The scheme will contribute to the Netherlands’s efforts to achieve 500MW of electrolyser capacity in 2025 and 3GW-4GW by 2030.
It will also support the EU’s ambitions to install at least 6GW of renewable hydrogen electrolysers by 2024, and at least 40GW by 2030.
The Netherlands expects the scheme will lead to the equivalent of around 55 kilotons of CO2 being avoided every year until 2030, which will contribute to the country’s and EU’s climate targets.
The Commission assessed the measure under EU State aid rules, in particular Article 107(3)(c) the Treaty on the Functioning of the EU, which enables Member States to support the development of certain economic activities under certain conditions, and the 2022 Guidelines on State aid for climate, environmental protection and energy.
In particular, the Commission found the scheme is necessary and appropriate to facilitate the production of renewable hydrogen. At the same time, it supports the objectives of key EU policy initiatives such as the European Green Deal, the EU Hydrogen Strategy, and the REPowerEU Plan.
The measure has an ‘incentive effect’, as the beneficiaries would not carry out the relevant investments without public support.

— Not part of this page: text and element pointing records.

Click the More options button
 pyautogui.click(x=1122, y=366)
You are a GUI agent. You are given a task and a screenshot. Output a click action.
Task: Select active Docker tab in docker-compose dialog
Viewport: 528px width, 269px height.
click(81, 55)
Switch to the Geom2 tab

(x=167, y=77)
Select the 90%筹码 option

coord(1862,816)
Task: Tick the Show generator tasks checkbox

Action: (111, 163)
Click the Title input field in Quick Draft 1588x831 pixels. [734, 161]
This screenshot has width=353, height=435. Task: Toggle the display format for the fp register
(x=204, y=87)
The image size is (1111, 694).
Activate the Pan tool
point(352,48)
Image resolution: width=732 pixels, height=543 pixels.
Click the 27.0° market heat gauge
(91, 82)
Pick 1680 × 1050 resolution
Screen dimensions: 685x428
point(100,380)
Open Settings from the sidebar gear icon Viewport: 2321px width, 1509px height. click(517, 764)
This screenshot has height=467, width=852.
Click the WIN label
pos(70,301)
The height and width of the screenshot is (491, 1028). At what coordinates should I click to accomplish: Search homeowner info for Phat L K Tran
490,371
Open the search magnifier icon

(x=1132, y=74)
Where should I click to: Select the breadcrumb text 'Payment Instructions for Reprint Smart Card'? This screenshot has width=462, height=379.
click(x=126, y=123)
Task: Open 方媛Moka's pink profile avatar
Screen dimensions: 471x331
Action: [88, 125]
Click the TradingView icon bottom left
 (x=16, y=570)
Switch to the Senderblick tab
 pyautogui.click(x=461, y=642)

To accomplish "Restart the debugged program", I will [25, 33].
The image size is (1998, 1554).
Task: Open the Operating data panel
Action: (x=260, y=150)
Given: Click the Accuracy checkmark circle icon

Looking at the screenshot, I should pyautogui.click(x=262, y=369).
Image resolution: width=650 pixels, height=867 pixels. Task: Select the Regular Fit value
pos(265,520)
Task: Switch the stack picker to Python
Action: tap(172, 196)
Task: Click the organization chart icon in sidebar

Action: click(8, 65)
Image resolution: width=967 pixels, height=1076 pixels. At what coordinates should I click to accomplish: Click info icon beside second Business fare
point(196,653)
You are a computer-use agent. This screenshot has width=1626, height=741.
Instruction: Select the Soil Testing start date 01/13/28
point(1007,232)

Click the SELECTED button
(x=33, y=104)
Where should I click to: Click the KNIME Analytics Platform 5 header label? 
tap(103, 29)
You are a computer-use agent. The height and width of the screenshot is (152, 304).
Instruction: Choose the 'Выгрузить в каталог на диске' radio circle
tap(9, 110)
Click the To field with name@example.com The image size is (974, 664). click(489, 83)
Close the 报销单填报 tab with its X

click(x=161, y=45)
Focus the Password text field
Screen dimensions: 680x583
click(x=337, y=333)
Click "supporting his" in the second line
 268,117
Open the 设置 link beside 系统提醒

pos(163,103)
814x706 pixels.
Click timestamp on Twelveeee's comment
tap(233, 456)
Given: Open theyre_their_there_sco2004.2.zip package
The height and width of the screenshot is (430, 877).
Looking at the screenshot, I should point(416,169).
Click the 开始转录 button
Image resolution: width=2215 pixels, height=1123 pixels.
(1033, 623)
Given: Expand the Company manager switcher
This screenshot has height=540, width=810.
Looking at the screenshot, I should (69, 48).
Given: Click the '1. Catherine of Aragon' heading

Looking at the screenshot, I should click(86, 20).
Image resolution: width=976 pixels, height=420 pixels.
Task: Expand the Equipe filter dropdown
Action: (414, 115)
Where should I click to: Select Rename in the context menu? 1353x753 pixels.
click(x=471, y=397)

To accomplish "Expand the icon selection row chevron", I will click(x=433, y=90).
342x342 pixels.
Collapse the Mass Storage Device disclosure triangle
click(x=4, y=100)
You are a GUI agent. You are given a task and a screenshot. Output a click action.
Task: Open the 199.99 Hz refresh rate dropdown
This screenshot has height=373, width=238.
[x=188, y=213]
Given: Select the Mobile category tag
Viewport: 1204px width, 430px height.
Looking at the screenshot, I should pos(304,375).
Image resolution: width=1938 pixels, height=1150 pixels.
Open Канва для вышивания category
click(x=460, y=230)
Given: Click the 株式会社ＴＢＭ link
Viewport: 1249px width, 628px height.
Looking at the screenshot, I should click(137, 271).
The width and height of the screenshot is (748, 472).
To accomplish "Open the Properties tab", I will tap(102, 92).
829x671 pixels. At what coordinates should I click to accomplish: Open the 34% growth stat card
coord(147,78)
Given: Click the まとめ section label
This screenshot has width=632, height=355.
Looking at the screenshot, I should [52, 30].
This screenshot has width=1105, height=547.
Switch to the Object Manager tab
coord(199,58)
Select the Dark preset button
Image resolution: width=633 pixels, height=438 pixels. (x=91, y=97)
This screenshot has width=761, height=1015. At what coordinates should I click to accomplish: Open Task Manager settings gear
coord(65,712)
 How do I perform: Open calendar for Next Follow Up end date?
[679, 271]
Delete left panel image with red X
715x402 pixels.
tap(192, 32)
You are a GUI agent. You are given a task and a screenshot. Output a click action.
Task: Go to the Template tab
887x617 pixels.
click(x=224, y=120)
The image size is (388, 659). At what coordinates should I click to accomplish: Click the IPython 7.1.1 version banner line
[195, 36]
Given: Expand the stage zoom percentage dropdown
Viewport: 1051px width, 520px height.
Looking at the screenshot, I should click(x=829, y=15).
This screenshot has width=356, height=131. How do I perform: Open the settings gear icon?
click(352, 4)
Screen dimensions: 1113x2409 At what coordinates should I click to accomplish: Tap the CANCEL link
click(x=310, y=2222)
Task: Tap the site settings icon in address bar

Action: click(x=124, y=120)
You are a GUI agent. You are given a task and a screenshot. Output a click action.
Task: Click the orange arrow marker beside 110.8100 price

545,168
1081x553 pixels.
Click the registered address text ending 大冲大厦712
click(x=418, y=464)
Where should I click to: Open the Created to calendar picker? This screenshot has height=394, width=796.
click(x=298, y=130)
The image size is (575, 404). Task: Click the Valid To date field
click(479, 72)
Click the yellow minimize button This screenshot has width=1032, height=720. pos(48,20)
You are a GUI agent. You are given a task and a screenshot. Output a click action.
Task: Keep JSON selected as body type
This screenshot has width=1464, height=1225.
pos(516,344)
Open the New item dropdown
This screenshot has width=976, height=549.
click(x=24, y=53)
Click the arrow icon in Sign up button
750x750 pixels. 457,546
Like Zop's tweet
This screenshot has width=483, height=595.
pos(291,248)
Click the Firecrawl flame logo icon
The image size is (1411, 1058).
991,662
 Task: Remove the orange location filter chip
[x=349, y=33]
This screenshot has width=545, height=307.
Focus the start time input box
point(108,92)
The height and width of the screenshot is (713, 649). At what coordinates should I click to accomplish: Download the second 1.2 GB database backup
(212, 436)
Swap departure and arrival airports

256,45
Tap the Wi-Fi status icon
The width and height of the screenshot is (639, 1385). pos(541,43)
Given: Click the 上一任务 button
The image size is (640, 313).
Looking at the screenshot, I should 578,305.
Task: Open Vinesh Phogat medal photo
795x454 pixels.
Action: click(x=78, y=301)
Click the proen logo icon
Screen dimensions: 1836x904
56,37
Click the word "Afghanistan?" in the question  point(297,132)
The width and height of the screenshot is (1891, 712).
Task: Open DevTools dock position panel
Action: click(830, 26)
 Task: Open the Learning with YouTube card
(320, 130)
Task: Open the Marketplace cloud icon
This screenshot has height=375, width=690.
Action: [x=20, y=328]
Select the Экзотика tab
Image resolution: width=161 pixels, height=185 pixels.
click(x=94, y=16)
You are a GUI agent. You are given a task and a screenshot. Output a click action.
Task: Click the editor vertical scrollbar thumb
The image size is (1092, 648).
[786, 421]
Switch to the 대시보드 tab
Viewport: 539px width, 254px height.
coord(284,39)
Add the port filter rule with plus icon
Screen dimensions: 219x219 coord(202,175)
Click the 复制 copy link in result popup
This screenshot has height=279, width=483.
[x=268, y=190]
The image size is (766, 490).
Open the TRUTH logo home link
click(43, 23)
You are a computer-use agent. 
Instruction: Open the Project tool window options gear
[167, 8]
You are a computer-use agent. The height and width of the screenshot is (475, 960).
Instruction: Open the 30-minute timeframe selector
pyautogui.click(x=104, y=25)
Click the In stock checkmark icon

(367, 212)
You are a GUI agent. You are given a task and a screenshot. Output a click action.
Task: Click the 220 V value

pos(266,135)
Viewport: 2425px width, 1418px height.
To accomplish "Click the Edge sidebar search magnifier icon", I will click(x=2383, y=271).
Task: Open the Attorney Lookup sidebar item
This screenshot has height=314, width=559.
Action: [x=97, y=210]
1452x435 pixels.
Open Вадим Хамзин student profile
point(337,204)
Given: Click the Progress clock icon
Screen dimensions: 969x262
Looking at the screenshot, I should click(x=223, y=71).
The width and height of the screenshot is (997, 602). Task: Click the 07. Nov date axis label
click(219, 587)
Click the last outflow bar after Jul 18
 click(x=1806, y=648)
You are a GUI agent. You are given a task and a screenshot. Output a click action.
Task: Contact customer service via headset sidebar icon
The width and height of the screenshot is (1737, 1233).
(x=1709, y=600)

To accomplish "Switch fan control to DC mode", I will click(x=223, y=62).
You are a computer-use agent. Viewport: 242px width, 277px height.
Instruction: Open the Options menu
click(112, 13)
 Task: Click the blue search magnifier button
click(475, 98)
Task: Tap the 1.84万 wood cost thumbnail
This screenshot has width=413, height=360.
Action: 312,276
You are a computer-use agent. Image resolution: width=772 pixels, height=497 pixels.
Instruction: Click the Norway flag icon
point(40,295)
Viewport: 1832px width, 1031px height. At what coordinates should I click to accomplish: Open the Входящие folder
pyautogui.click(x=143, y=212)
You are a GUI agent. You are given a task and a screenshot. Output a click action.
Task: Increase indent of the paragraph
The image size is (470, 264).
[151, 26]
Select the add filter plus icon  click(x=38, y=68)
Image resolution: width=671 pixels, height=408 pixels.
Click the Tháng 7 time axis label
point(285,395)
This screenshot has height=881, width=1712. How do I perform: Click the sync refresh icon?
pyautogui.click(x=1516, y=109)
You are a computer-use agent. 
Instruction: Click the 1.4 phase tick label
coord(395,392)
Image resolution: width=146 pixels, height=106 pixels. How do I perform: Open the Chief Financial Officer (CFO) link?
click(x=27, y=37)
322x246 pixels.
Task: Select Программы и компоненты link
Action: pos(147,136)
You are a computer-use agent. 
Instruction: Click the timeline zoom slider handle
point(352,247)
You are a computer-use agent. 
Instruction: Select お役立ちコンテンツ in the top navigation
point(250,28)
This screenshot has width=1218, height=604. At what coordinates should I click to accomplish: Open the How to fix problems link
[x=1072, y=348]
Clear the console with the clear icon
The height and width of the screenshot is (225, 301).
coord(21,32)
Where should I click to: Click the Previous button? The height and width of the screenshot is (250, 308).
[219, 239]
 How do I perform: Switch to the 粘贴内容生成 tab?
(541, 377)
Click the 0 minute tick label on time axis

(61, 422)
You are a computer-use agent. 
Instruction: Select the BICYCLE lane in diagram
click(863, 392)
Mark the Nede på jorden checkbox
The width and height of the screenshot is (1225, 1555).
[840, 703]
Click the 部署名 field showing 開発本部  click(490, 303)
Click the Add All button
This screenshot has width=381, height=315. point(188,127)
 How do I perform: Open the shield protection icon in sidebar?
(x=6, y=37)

The Netherlands put in place sufficient safeguards to ensure the scheme has a limited impact on competition and trade within the EU. In particular, the beneficiaries will be selected following an open, transparent, and non-discriminatory bidding process and the aid will be kept to the minimum necessary to undertake the projects.
The aid will bring about positive effects that outweigh any possible negative effects in terms of distortions to competition.
On this basis, the Commission approved the Dutch scheme under EU State aid rules.
“Developing renewable hydrogen production is a key aspect of EU’s climate neutrality goal,” said executive vice president in charge of competition policy Margrethe Vestager.
“This €998m Dutch scheme will help scaling up the production of renewable hydrogen in the Netherlands by providing support to electrolysers projects of all sizes, while ensuring that any potential competition distortions are kept to the minimum.”